Fifteen thousand Kenyans die every year from air pollution while at least 40% of childhood deaths are caused by respiratory illnesses because of over-reliance on traditional sources of fuel.
A report by the World Bank reveals that 84% of Kenya’s population cooks using solid fuels including wood, charcoal or agricultural residue while 5% cook using kerosene.
Emissions from these fuels affect the health of millions of Kenyans while causing environmental and social damage.
The report also states that between 1990 and 2005, Kenya lost 5% of its forest cover as most of Kenyan households depended on wood for fuel leading to wanton de-forestation.
Consequently, the government is planning to reduce the cost of Liquefied Petroleum Gas (LPG) to make it affordable for low income earners in a bid to reduce the number of these deaths.
The report carried out by World Bank energy researcher Inge Van Den Berg reveals that as of 2013, Kenyans opted for other fuels since the cost of one year of cooking with LPG is Ksh35, 000 when compared to kerosene Ksh20, 000 and coal Ksh15, 000.
In its Vision 2030 Second Medium-Term Plan, the government plans to have 42% of Kenya’s population use clean fuels.

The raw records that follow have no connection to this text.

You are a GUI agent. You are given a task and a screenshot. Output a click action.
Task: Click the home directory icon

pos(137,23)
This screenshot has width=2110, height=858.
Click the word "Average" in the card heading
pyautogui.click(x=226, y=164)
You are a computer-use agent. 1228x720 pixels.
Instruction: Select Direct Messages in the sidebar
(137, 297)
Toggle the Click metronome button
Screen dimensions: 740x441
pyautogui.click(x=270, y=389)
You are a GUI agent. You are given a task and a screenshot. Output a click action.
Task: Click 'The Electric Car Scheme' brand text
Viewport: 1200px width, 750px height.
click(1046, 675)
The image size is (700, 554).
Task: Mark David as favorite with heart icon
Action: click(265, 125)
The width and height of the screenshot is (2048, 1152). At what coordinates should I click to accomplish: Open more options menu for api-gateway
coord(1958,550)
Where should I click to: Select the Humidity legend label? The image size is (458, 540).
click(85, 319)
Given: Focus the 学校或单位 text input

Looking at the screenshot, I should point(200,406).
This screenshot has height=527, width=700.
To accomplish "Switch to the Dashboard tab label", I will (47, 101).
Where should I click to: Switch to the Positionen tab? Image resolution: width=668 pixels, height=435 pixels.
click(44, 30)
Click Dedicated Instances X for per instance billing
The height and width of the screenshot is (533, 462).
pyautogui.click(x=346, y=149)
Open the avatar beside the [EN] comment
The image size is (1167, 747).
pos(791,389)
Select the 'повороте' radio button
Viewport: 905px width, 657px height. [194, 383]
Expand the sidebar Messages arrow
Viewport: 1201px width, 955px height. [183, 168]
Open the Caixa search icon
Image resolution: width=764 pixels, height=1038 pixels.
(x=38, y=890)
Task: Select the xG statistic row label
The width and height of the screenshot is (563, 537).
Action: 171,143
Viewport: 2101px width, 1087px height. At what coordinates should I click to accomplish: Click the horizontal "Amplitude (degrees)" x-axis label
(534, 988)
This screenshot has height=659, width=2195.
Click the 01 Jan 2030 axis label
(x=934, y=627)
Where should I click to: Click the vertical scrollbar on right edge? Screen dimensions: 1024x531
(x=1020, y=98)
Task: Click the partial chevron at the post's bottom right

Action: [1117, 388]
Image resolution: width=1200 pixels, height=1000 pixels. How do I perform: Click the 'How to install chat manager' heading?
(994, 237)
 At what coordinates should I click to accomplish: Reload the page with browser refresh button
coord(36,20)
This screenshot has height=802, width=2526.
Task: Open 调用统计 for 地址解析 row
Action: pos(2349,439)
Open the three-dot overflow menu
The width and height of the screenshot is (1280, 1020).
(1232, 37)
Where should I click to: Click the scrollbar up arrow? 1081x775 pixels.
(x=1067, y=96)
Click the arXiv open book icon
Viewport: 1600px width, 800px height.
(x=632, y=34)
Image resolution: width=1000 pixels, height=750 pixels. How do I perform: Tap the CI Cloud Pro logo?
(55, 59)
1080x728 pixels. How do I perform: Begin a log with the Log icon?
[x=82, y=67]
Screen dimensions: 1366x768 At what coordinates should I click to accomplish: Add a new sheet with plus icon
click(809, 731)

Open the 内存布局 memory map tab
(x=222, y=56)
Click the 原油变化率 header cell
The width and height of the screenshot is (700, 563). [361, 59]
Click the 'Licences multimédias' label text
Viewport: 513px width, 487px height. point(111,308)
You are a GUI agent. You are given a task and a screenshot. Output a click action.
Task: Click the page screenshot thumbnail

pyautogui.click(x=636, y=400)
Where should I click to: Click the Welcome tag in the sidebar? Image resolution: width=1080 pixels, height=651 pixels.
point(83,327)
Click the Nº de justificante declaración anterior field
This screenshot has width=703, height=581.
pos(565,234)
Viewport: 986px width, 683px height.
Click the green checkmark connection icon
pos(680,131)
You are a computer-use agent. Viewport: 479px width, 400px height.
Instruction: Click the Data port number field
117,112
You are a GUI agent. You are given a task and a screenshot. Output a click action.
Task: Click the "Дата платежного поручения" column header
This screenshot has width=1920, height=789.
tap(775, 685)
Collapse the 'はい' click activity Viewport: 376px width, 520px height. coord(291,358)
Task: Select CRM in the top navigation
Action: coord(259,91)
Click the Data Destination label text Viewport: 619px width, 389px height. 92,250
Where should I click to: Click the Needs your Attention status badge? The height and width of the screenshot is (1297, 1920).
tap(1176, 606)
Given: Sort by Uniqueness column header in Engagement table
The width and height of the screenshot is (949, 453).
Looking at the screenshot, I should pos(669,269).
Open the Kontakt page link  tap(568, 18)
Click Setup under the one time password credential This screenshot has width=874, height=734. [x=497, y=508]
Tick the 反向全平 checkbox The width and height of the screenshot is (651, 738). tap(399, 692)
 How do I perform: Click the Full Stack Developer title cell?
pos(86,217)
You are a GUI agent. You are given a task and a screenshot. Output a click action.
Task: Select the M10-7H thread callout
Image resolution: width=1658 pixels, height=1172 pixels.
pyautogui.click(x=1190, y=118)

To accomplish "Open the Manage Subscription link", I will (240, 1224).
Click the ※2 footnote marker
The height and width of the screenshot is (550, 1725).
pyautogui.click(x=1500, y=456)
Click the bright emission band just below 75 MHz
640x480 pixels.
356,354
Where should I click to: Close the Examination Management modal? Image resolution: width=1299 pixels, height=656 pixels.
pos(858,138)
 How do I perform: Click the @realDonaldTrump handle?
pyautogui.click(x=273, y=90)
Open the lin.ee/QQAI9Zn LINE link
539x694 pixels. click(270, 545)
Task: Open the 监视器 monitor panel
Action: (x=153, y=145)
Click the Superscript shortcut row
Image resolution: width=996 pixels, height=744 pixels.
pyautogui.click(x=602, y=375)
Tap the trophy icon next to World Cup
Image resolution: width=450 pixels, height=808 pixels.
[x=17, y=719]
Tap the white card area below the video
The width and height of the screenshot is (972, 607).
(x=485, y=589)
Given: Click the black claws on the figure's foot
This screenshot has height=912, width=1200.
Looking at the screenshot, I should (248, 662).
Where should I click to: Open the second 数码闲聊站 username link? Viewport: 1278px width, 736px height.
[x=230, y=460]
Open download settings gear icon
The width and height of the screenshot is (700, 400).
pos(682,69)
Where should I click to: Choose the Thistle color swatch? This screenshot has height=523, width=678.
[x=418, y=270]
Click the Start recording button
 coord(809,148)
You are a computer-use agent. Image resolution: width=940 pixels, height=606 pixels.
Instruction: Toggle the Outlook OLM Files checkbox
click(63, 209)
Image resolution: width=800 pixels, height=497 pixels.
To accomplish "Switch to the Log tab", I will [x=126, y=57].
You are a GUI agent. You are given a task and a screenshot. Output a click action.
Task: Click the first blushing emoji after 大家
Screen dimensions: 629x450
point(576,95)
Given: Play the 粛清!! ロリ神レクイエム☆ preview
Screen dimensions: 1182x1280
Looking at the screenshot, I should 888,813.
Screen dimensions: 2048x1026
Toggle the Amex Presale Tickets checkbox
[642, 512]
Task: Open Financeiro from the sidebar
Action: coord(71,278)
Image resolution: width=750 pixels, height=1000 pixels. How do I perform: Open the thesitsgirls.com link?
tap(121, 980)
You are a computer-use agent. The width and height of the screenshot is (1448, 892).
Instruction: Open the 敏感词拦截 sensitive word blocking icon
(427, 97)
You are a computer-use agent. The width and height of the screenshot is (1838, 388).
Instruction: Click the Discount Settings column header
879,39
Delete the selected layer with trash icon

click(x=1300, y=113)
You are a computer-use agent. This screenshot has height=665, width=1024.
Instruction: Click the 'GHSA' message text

The plan is to have Kenya’s population use LPG 35%, biofuels 5% and electricity 2%.
“The government converted the 35 percent goal into a bench- marked per capita consumption target of 15 kilograms of LPG per year by 2030 a sharp expansion from a baseline of just 2 kilograms in 2013,” reads the report.
Africa’s average consumption of LPG is 3 kilograms per capita per year meaning that the government has surged ahead of a number of African countries in its bid to cut down on traditional fuels.
The report further states that South Africa, whose economy is roughly the size of Kenya’s, consumes much more LPG; about 6 kilos per capita per year as of 2015, while Senegal and Ghana whose economies are smaller than Kenya’s consume between 5 and 10 kilos per capita per year.
What is worrying is that only 10% of Kenya’s top earners use LPG compared to 45–85 percent in comparable African countries.
These revelations come after a report conducted by the International Energy Agency (IEA) and World Health Organisation (WHO) released on June 4, 2018 listed Kenya as the least toxic country in the world.
Air pollution, energy consumption and renewable energy production were the factors considered by the organisations while authoring their report.
The IEA and WHO report was however termed “inconclusive” by fact checking agency Pesacheck which faulted the research’s sampling methodology.